Quando me atrevo a pensar em segurança, algo inevitável para quem trabalha na rua, sei que um abraço na tecnologia da informação não resolve os problemas de fundo. Mas é o velho dilema que nos persegue: o que fazer enquanto não se resolvem os problemas de fundo? Talvez seja prematuro refletir sobre isto antes da Olimpíada, quando se espera um alívio temporário. A Copa do Mundo já passou, e a vida continuou do mesmo jeito ou pior. Esses eventos não têm o condão mágico de resolver problemas.
Depois da Olimpíada, a realidade vai aparecer com toda a crueza. Quando começo a olhar para o telefone e a perguntar o que pode fazer por mim é porque a situação está brava ou, pelo menos, parece estar. Daí a necessidade de pensar cenários de crise, alguns remédios. A crescente violência urbana pode suscitar uma série de visões extremadas mas ao mesmo tempo atraentes pela sua simplicidade.
Depois do que aconteceu com a União Europeia, com a saída do Reino Unido, constatei mais uma vez que nem sempre uma posição mais racional triunfa, que a História não tem um script linear.
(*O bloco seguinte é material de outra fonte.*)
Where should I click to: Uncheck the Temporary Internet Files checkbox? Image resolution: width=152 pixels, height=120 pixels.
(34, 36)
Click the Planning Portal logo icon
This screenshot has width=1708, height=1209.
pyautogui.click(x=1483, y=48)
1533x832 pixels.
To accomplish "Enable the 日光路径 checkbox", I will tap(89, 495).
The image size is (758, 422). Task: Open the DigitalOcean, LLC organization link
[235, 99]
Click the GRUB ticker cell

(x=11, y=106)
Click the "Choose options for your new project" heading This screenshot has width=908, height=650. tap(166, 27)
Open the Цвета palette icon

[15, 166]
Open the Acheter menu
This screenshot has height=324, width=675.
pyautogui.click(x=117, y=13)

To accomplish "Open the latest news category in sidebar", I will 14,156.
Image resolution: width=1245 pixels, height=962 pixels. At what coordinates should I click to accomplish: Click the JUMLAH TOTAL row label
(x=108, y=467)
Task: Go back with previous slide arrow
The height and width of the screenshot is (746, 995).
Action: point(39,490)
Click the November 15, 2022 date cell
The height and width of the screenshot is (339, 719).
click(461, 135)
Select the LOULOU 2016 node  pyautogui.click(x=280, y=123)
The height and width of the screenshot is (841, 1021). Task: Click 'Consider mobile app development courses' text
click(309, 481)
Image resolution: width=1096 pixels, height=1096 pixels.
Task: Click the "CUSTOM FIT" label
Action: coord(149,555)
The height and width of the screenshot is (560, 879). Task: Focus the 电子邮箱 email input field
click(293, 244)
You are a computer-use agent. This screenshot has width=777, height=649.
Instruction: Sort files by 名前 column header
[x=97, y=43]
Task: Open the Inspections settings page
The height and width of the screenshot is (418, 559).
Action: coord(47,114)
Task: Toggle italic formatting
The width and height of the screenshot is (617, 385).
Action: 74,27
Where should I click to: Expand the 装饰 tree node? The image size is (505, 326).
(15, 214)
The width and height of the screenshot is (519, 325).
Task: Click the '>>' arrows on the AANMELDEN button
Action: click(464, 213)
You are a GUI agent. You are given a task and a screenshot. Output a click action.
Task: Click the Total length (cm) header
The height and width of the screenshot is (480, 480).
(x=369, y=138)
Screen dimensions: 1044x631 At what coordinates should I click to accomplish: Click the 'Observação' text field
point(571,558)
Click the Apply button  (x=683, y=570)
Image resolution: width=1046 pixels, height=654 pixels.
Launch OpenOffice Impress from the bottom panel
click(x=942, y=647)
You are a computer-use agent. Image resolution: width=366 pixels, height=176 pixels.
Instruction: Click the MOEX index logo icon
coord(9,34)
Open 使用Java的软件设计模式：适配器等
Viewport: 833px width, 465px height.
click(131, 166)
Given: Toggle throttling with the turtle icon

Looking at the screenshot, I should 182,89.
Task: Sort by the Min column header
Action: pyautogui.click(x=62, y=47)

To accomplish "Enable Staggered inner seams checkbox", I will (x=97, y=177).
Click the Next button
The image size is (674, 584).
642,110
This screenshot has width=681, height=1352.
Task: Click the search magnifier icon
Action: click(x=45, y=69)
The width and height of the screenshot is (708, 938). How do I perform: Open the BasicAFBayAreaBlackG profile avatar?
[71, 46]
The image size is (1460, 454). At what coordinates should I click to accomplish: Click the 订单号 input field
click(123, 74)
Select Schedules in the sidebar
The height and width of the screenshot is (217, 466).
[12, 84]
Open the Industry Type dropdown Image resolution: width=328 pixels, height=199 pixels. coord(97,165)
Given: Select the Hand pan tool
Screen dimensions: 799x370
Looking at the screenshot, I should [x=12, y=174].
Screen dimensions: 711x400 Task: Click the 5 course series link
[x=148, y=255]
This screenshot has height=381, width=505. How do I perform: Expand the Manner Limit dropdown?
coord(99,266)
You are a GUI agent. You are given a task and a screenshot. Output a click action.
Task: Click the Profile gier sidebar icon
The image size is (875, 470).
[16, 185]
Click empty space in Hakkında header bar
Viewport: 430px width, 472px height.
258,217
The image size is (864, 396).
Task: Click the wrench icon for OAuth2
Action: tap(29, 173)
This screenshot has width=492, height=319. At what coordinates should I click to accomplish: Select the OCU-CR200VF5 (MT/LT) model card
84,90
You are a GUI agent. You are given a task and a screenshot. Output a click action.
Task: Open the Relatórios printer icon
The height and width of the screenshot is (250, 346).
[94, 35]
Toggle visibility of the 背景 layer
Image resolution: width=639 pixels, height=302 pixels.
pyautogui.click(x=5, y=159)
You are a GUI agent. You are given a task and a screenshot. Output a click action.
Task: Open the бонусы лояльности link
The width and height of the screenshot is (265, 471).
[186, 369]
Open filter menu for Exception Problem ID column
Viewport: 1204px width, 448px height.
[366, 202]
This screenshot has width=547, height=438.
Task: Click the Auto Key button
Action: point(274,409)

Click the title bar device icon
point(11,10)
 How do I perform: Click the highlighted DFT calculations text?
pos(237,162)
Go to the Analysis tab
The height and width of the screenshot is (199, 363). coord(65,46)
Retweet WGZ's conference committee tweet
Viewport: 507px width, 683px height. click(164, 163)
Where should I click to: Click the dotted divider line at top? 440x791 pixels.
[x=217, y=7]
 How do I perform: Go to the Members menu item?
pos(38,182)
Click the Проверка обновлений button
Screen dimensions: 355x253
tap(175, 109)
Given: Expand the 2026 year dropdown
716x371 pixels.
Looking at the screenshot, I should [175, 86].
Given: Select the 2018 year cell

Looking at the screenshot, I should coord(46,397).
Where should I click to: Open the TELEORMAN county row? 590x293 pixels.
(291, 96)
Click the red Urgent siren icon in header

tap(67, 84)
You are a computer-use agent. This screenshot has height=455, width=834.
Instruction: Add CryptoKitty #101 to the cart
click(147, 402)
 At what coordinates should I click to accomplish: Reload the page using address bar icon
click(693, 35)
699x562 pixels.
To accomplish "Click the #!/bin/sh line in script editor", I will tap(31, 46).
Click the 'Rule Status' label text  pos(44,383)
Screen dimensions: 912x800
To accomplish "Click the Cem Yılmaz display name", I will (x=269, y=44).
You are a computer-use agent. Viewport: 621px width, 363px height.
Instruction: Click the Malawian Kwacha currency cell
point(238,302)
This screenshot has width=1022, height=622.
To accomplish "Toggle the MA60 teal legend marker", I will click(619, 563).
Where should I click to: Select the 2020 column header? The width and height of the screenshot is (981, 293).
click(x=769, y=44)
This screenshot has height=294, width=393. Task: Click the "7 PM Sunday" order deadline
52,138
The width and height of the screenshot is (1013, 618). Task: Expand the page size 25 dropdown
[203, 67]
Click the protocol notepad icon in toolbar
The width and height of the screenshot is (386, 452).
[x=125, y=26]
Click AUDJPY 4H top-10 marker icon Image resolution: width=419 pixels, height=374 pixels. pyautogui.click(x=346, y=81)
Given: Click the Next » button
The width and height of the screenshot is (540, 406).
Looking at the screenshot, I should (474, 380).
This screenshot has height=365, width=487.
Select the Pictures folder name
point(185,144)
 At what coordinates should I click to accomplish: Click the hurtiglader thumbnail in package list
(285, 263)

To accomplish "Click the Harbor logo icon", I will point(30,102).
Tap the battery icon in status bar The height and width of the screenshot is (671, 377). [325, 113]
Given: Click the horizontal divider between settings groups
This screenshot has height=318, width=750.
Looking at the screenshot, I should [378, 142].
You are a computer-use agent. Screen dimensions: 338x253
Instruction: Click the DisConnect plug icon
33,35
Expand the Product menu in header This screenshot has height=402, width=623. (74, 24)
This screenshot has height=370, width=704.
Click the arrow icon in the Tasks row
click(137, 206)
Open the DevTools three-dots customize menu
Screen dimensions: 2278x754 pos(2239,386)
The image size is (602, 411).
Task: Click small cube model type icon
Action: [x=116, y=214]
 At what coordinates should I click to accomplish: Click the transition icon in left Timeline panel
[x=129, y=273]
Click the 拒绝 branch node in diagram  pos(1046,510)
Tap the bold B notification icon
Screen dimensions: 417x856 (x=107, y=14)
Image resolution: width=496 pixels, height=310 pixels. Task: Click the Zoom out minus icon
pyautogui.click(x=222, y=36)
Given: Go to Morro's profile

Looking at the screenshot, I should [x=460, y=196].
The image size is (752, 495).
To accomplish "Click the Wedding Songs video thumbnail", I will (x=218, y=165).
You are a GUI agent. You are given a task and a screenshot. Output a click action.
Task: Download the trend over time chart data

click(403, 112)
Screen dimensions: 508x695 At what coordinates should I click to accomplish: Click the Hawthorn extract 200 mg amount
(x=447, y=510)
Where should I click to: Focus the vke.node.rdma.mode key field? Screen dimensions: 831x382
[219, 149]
O Brasil vive um período vulnerável. Estado falido, sistema político falido. De alguns políticos, com a ajuda da Lava-Jato, a sociedade está a caminho de se livrar. No entanto, não pode se livrar facilmente dos estragos que deixaram no seu rastro. É um grande desafio para ela: com a falência estatal precisa preencher parte das atribuições do governo. E ainda ter serenidade. Haja paciência.